Interview-room answer (60 sec)

"My cost modeling approach is back-of-envelope first, sensitivity analysis second. I start with the token budget per call: system prompt + user turn + response. For a BFSI support assistant with a 30K-token policy bundle, that's roughly $0.095 per call on Sonnet without caching — multiply by 200K calls/day and you're at $19K/day, or $5M/year. That number doesn't pass a CFO review. With prompt caching at a 95% hit rate, the same workload costs about $3.83/day — $1K/year. The $5M-vs-$1K difference is prompt caching. That's the architecture decision that pays for itself in week one of production.

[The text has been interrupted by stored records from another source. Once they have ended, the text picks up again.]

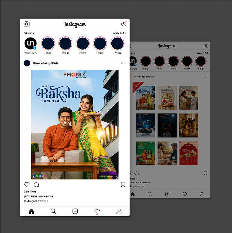Toggle the bookmark icon on background grid post
This screenshot has height=233, width=232.
tap(205, 173)
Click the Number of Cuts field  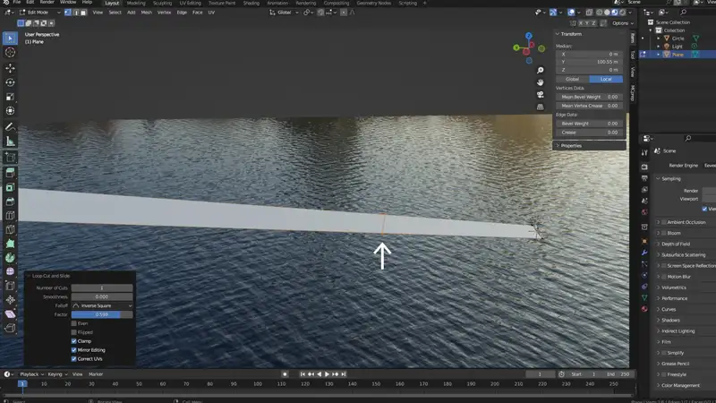(102, 287)
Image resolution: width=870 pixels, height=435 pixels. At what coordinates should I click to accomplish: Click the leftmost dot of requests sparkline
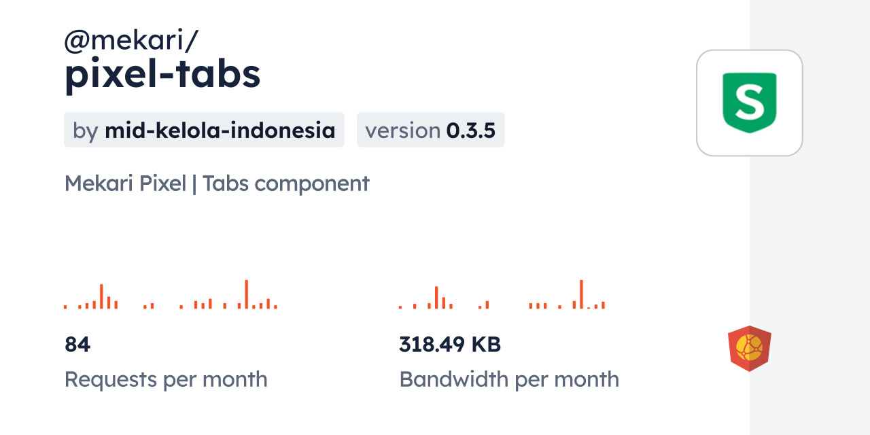(65, 307)
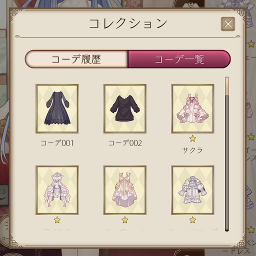The width and height of the screenshot is (256, 256).
Task: Choose the pink high-low dress with yellow ribbon
Action: (x=125, y=190)
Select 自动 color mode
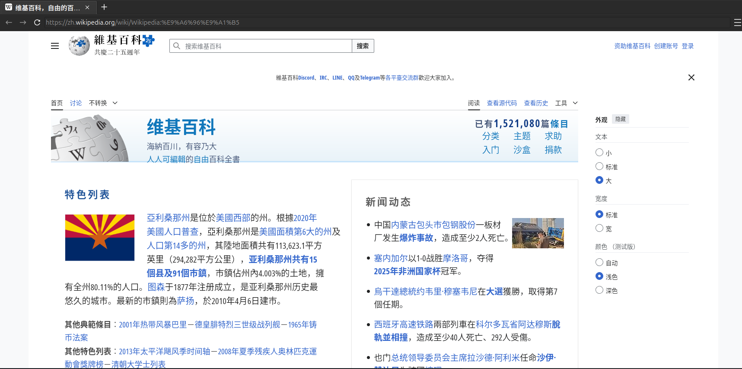 click(599, 262)
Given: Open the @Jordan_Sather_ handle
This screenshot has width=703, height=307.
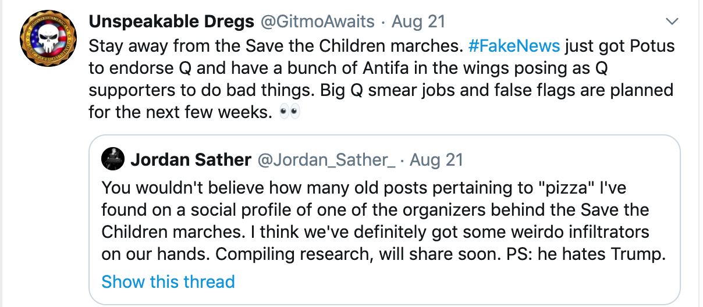Looking at the screenshot, I should 326,159.
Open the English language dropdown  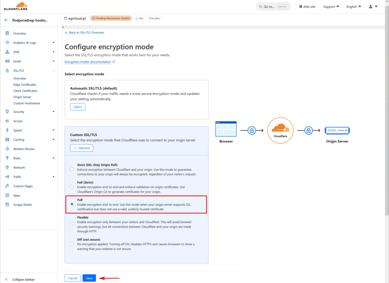click(x=353, y=6)
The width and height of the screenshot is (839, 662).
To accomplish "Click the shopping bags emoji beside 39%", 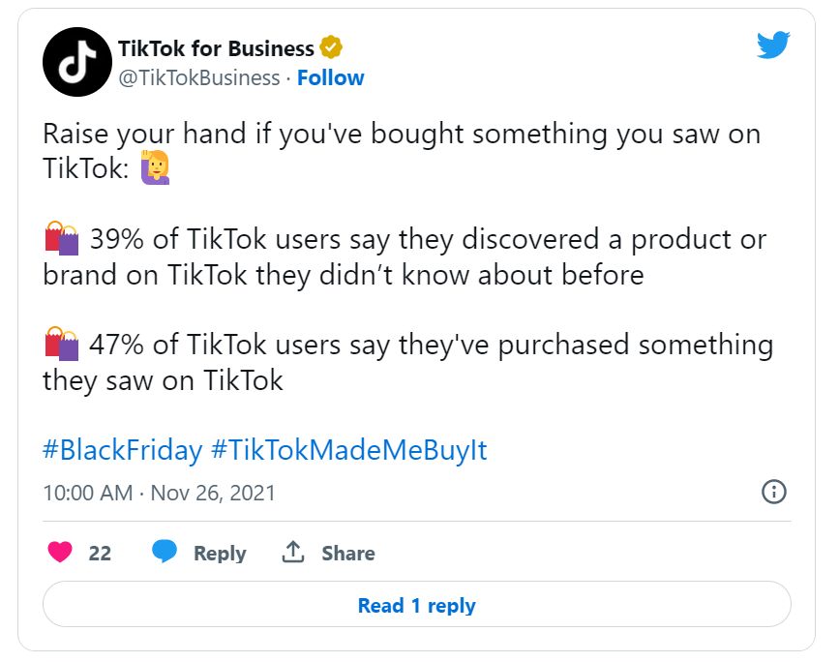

I always present the sensitivity table — the CFO will ask 'what happens if usage doubles?' — and I always include the disaster row: what does it cost if caching fails? Because the circuit breaker that kicks in when caching fails is a business continuity decision, not just an ops task."


Cross-references

Strong-Hire bar for this file

  • Can compute the BFSI support assistant cost model in a whiteboard interview without notes.
  • Knows the $5M-vs-$1K prompt caching delta and can defend it.
  • Distinguishes interactive latency budget (streaming + parallelism) from batch latency budget (throughput).
  • Knows the "5× rule" for quick mental model comparison.
  • Can explain the disaster row in the sensitivity table and what architecture decision it informs.